Exercise objective: Omit the pictures. Transcribe exactly the lines below, from the one with "You are a GUI" up to and including the last.

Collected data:
──────
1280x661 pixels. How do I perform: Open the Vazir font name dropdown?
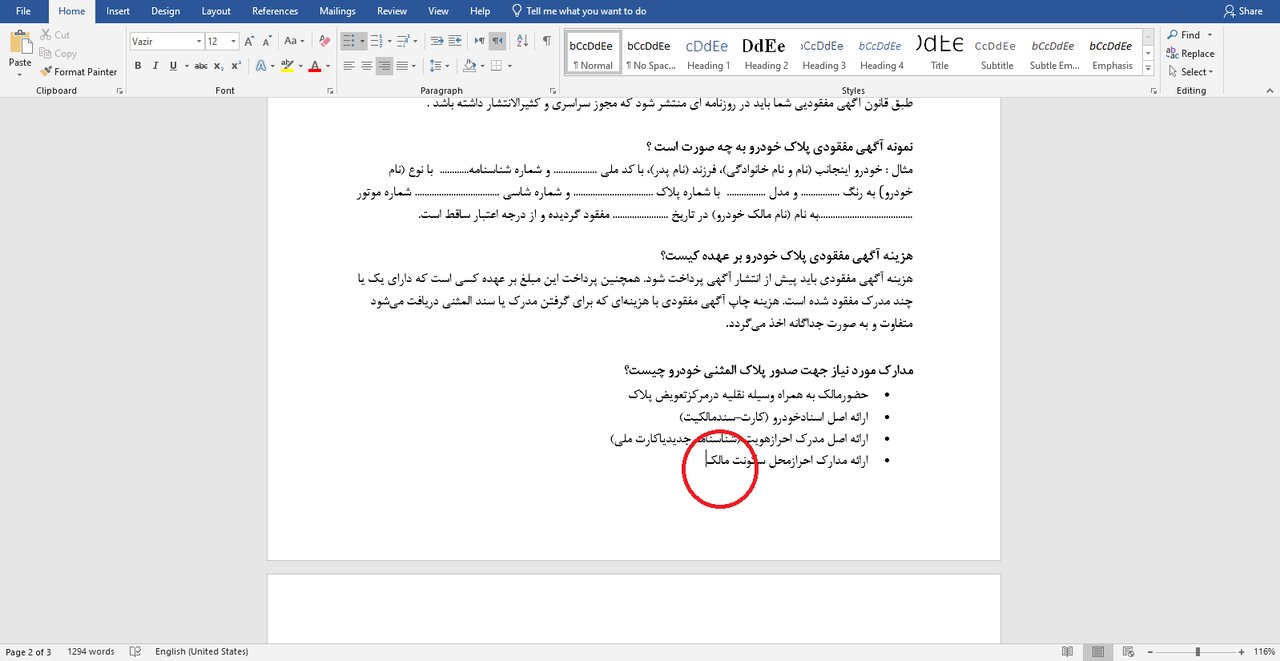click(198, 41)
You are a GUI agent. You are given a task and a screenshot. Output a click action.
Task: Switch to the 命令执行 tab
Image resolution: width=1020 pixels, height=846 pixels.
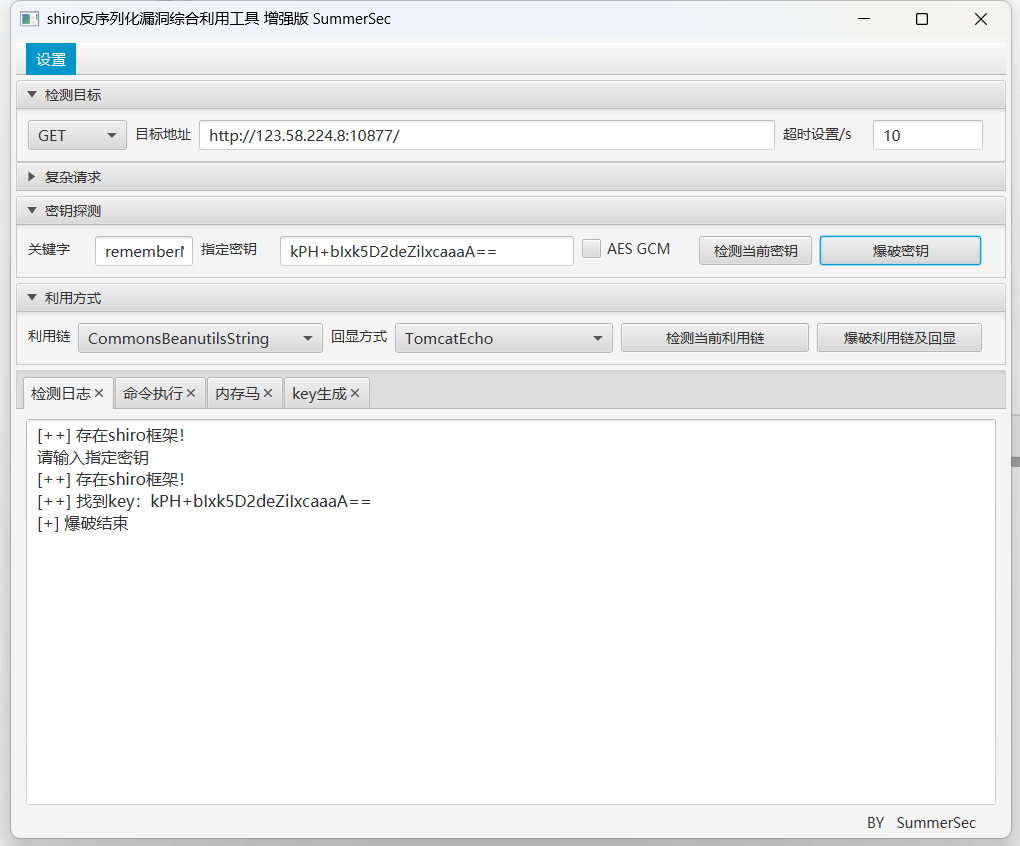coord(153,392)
──────
Solution to the problem:
You are a GUI agent. You are given a task and a screenshot. Output a click action.
Task: Switch to the 命令执行 tab
Image resolution: width=1020 pixels, height=846 pixels.
coord(153,392)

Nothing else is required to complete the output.